醜い仲間割れ
テレビ朝日系列《テレメンタリー2021「民意偽造~軽んじられた“名前”~」》[放送日 2021年6月13日 5:20~5:50]》を観た.
番組紹介ページには冒頭に次のようにある.
《愛知県知事のリコール運動で、事務局長らが署名を偽造した疑いで逮捕された。43万筆の署名のうち8割以上が「無効」と判断。事務局長に密着取材、署名偽造の真相に迫る。》
上の引用箇所には《署名偽造の真相に迫る》とあるが,残念ながら全く真相に迫っていなかった.
愛知県の大村知事の解職を求める運動を主導したのは河村たかし名古屋市長と高須クリニックの高須克弥院長の二人であるが,署名偽造を直接指揮したのは運動事務局長の田中孝博 (地方自治法違反容疑で既に逮捕) である.
番組《民意偽造~軽んじられた“名前”~》は,警察の捜査が田中事務局長の身に及び,田中がホテルを転々と渡り歩いて逃亡する状況の中で,記者がいわゆる密着取材をした.記者は,逃亡の車中では運転する田中の助手席に座り,伊豆のホテルで逮捕された時には田中と同じ部屋にいた.

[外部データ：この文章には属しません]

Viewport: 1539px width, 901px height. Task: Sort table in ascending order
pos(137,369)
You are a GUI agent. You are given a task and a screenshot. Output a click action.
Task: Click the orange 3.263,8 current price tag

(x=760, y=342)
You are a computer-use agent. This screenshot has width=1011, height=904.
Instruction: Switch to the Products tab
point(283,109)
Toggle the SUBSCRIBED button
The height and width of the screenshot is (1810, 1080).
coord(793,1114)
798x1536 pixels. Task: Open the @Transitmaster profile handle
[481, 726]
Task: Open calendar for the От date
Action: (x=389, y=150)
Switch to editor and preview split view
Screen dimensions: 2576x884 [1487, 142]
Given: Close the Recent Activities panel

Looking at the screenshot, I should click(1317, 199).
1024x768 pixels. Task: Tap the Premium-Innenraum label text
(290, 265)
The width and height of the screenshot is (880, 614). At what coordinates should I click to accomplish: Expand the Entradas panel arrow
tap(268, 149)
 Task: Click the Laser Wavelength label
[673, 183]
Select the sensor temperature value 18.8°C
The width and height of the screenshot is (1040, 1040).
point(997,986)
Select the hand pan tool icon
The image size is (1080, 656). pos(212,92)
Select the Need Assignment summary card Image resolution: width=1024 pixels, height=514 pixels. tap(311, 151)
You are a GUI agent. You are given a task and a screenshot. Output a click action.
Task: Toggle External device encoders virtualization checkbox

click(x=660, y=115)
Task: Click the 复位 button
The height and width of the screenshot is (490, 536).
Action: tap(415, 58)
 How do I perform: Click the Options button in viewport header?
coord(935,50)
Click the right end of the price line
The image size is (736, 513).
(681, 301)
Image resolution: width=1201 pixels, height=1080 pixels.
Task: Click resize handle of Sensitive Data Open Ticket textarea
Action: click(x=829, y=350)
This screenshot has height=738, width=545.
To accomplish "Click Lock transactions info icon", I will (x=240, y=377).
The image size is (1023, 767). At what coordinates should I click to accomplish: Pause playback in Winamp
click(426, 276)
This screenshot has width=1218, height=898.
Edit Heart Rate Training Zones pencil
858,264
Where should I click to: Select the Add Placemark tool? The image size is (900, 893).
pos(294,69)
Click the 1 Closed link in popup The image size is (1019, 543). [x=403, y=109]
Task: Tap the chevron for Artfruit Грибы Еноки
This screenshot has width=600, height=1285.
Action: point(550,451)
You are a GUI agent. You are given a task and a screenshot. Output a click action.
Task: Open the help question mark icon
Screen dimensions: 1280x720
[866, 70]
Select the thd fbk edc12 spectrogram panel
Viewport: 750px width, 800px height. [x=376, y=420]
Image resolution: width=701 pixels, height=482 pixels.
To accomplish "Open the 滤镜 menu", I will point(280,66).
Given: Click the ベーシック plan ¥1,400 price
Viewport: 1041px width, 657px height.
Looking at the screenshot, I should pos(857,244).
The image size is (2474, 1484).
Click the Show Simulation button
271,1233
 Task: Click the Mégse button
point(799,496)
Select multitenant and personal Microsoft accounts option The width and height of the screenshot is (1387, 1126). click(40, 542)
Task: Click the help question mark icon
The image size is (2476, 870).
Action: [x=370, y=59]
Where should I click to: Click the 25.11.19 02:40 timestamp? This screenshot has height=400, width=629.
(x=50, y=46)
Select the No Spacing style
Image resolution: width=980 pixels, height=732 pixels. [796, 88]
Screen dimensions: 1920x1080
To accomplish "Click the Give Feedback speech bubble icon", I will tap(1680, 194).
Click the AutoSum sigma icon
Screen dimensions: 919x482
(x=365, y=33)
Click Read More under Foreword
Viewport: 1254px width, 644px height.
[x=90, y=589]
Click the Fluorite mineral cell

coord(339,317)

しかしこの記者は,田中から何の証言も引き出せなかった.これでは記者は,取材能力を疑われても仕方ないだろう.
せっかく密着取材なのにもったいない.視聴者としては強い不満を持たざるを得ない.
事件が発覚した当初,高須院長は河村市長に利用されたかのような発言をした.しかし高須院長の秘書が,「署名偽造に関与」どころか,偽造行為そのものを行っていたことが明らかになって,あたかも被害者であるかのように装った化けの皮がはがれた.
河村市長は,田中事務局長に騙されたかのような発言をしたが,田中事務局長は,河村市長が黒幕であると示唆している.
「悪事の行きつくところは仲間割れ」というわかりやすい展開だ.
田中が署名偽造行為に使った費用,一千五百万円の出所が不明で問題となっている.
多額の闇資金をポンと出せる富裕な人物はいったい誰か.
そのような視点の追及がないのでは,《民意偽造~軽んじられた“名前”~》は調査報道として非常に低レベルであり,がっかりした.